I wouldn’t be surprised if you were right. Nobody knew stomach ulcers were an infection until recently, so I’m well open to the idea that there’s plenty going on in the human body, let alone the natural world, which nobody has a clue about.
http://wattsupwiththat.com/2013/01/21/challenging-the-scientific-consensus-on-climate-change/
Apply the stimulus, note the response; withdraw the stimulus, note the absence of response; repeat. You have satisfied the standard medical test for X (antifungal) causes Y (less bunion pain), at least for you. And nail infections can apparently get into the blood, so why not joints/bones? This sounds like something that ought to be investigated.

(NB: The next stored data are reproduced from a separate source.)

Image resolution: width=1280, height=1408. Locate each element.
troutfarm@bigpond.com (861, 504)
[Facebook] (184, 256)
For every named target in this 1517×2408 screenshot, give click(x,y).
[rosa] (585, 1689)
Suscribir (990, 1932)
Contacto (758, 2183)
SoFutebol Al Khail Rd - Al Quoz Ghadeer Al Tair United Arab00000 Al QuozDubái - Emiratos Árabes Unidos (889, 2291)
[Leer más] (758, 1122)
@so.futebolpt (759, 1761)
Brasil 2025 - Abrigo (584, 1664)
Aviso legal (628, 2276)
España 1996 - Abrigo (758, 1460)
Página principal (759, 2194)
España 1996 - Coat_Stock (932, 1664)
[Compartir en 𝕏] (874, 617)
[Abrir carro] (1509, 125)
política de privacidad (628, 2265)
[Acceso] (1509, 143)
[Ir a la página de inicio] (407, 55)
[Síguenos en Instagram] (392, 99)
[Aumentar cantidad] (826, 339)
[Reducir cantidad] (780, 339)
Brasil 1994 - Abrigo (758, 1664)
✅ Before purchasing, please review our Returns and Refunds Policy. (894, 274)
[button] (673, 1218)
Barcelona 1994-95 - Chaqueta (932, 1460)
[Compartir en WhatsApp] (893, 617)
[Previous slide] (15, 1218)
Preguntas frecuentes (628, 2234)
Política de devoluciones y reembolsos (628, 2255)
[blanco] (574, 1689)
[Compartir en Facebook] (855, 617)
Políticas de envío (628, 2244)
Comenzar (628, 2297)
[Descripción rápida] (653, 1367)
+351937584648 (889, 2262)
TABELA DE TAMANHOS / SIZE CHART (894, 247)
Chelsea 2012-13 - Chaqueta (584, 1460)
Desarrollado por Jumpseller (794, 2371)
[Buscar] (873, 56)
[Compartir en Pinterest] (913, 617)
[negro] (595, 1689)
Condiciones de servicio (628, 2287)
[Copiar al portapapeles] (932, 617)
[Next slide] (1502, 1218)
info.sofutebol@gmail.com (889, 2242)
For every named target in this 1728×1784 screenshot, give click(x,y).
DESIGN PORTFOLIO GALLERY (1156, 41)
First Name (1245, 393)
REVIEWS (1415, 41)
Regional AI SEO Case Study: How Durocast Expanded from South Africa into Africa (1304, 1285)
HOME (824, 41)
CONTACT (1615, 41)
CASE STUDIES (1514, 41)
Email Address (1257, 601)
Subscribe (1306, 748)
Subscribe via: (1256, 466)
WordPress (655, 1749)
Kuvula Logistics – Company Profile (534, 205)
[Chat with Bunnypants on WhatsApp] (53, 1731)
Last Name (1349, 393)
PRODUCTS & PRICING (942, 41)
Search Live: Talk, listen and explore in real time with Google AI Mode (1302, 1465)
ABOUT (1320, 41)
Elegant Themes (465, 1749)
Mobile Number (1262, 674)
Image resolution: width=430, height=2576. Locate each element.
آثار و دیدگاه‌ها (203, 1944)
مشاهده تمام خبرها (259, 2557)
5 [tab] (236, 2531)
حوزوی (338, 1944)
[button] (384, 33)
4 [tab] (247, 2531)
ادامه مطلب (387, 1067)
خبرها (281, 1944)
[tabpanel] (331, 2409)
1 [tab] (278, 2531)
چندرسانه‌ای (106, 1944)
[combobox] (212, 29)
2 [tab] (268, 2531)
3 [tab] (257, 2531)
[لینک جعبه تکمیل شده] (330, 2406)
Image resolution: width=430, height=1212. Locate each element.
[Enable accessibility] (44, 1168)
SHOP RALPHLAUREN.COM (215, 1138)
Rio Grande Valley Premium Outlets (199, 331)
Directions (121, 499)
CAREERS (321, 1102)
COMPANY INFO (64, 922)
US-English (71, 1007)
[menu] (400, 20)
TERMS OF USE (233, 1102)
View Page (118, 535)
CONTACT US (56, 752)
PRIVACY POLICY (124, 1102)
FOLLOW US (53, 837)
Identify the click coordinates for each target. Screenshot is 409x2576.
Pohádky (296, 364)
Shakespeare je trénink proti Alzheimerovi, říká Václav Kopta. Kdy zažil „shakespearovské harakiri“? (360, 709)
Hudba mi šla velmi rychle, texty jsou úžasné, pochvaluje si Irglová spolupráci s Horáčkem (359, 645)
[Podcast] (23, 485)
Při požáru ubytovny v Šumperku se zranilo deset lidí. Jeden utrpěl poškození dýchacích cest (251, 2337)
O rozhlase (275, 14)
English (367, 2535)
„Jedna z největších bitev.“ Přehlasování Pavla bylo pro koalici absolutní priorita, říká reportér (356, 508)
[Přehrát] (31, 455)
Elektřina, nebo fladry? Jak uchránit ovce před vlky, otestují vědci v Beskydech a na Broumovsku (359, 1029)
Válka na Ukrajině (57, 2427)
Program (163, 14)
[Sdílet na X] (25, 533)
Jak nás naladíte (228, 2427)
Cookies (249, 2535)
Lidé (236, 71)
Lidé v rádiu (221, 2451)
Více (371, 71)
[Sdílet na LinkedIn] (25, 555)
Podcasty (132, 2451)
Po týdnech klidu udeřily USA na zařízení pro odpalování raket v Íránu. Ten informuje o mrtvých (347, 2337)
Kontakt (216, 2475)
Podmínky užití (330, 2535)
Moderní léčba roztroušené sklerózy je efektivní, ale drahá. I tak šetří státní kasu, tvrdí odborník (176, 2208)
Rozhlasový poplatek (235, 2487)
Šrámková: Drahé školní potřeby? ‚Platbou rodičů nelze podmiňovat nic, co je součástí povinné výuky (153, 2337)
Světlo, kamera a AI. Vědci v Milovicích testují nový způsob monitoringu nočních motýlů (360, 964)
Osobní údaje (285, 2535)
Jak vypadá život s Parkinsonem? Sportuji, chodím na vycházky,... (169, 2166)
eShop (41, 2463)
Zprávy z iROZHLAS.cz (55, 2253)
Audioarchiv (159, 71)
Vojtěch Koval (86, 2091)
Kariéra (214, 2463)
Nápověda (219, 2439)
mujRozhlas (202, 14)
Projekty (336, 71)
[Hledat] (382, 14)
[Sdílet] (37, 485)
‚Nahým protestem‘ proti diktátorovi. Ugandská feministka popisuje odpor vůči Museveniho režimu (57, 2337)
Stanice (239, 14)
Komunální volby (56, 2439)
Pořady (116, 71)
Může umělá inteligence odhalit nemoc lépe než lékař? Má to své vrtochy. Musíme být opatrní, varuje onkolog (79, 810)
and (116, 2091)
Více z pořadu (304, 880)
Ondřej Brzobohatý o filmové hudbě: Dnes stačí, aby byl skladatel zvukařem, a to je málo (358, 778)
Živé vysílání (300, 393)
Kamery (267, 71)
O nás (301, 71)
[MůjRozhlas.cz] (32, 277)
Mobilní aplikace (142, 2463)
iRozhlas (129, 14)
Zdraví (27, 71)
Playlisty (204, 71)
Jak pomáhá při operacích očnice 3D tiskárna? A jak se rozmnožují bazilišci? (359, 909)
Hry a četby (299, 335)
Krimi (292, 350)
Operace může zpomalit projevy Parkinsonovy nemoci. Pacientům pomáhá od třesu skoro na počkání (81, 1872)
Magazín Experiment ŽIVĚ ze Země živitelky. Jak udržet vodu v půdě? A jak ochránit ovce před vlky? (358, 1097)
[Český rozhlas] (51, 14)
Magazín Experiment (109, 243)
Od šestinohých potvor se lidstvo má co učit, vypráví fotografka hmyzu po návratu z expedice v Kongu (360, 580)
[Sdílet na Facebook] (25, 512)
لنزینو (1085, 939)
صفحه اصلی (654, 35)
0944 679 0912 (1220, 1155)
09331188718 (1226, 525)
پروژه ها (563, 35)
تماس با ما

However, fingernails and toenails are made of keratin, which is the kind of stuff that hair is made of. Bone is made of calcium phosphate, calcium carbonate, and collagen. Toenails and fingernails are not a kind of bone. They don’t need to be for your idea to have merit.
This is not a particularly new field of research, namely adaptation to heat and cold. I did a module on precisely this topic as a Biochemistry Undergraduate in 1985/6 in Cambridge UK. It being biochemistry and not environmental ecology, greater focus was placed on proteins produced in response to those stresses, as well as several others including high salinity, acidity, alkalinity etc etc. Back in those days, discovering methanogenic bacteria in deep vents was quite sexy, novel and trendy. Most interestingly, relatively small numbers of changes in amino acid composition of key proteins could alter enzyme activity at high temperature from zero to 100% (be that at 65C for B. Stearothermophilus or 95C for T. Aquaticus). The whole automated DNA sequencing industry did, after all, emerge from the isolation of thermostable DNA polymerases……
Broadly speaking you will find adaptational responses at the levels of specific proteins produced (the Heat Shock Protein family was named for fairly obvious reasons), there are anti-freeze proteins produced in species capable of living at less than zero (intracellular ice crystals is bad news) and reindeer showed altered lipid composition in cell membranes in their hooves, which obviously contact very frozen subzero temperature materials in winter. One suspects that the potential range of adaptational scenarios can be very large……
The most interesting question here is what the overall effect on the biological system is of this symbiosis and how the system manifests that altered tolerance at the biochemical level.
Only then are you likely to understand why which plants, if any, will show similar effects upon ‘infection’….
All this evolved well before plants ever existed.
It seems everybody has their favourite endophytic fungus. Mine is fusarium redolens, a fungus that grows inside the bark of taxus baccata and other taxus sp., also known as yew tree.
For many years it was thought that taxol, an effective anticancer drug that interferes with microtubule function during mitosis, was produced by the bark of old yew trees. Since these trees are a protected species there was much concern about killing the trees to extract the active compound.
It turned out that it wasn’t the tree the one producing taxol, but this endophytic fungus that only grows inside the bark or yews (with a y, not a j) of a certain age.
http://link.springer.com/article/10.1007%2Fs13225-013-0228-7
“But with their powers combined”
What are they, the Wonder Twins?
Our ignorance is so very, very close to infinite. We know stuff like fungi appear to have not evolved until the Carboniferous, latecomers as microbes go. We know viruses can infect fungi. We know that if we had electron micrograph eyes we would appear to each other as monsters covered with coral reefs of microbes.
oh I dont know re monsters
its sorta pretty 😉
Chloroplasts and mitochondria are more than just organelles. They have their own nucleic acids, proteins, and enzymes. They also live entirely within the bodies of other cells, consuming raw materials and producing products that are essential to the survival of their host cells.